Avec « Une autre année qui commence », la tentation de faire table rase de celle qui se termine, l’injonction à se jeter à corps perdu dans celle qui s’ouvre peut parfois nous happer et donner le vertige. Vite, vite, encore plus vite en 2018.
Reposer sur la platine Etats des Lieux Intérieurs dernier disque de Michel Cloup et Béatrice Utrilla paru en novembre dernier et qui ne s’en ai jamais beaucoup éloigné depuis, devient alors la meilleure des prescriptions.

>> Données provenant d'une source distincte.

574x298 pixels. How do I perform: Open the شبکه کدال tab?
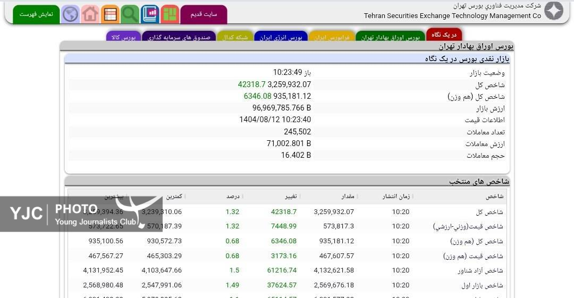point(234,37)
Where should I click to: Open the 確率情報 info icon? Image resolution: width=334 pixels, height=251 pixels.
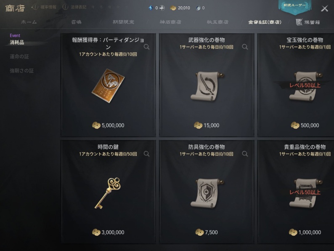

Les six minutes instrumentales de Dernière Visite, longue et envoutante plage de guitares électriques apaise, distend le temps et nous amène vers Une Autre Année. Sur ce morceau Michel Cloup et Béatrice Utrilla ouvrent, dans un même mouvement musical, une nouvelle séquence en miroir à l’époque au dialogue initié entre eux au milieu des années 90 lorsque cette dernière inspira l’artwork de #3 de Diabologum album dont nous ne cacherons jamais ici notre vénération sans borne.
L’un et l’autre vont sur la durée du disque s’interroger mutuellement, se répondre, et approfondir leurs questionnements intimes et thématiques de prédilection.
Dans le prolongement de la même boucle de guitare qui va au fil des morceaux gagner en intensité au fur et à mesure que la batterie va gagner en présence, Michel Cloup replonge dans le questionnement obsessionnel de la quête de sens de nos existences, des origines, de l’absence ( « cette douleur fantôme ») de l’engagement politique, du besoin d’ancrer nos actes dans le temps long sur Dans ma tête, Une Voix puis sur le bouleversant Et Mes Souvenirs Dans Tout ça ? pour culminer sur l’incandescent sedétacher 2017.
En alternance de ces morceaux, la voix envoutante de Béatrice Utrilla délivre deux morceaux qui creusent le même sillon de façon en apparence plus calme. Ces Images, déchirante description des relations humaines à l’ère digitale (trop / trop peu) à la rythmique hypnotique et Amour / Fiction, sublime évocation de la fragilité du rapport amoureux aussi simple et limpide dans sa construction que bouleversante dans ses répercussions sur nos états intérieurs.
Il y a dans la dualité de ce morceau un écho à la force du cinéma (thème très présent dans tout le disque) de Hong San Soo pour dépeindre ce même état dans ses deux sublimes derniers films : Le jour d’après et Seule sur la plage la nuit.
La force inestimable du disque réside probablement dans la capacité de Michel Cloup et Béatrice Utrilla d’ouvrir avec suffisamment de retenue et de pudeur leur intimité pour laisser la place à la nôtre parfois trop étouffée de s’y projeter, de s’y identifier et d’y puiser de la force. Alors oui, avec la même énergie que délivre les deux dernières minutes du morceau qui clôt le disque : « On continue.
Disque essentiel, impossible à cantonner à un top de fin d’année tant il est évident qu’il nous accompagnera longtemps, peut-être même « comme cette vielle photo de famille » laissée en héritage finira-t-il par dire mieux que nous, un jour, qui nous étions. Et aujourd’hui déjà qui nous aspirons à être.
Finir ici, Avant de recommencer ailleurs, autrement.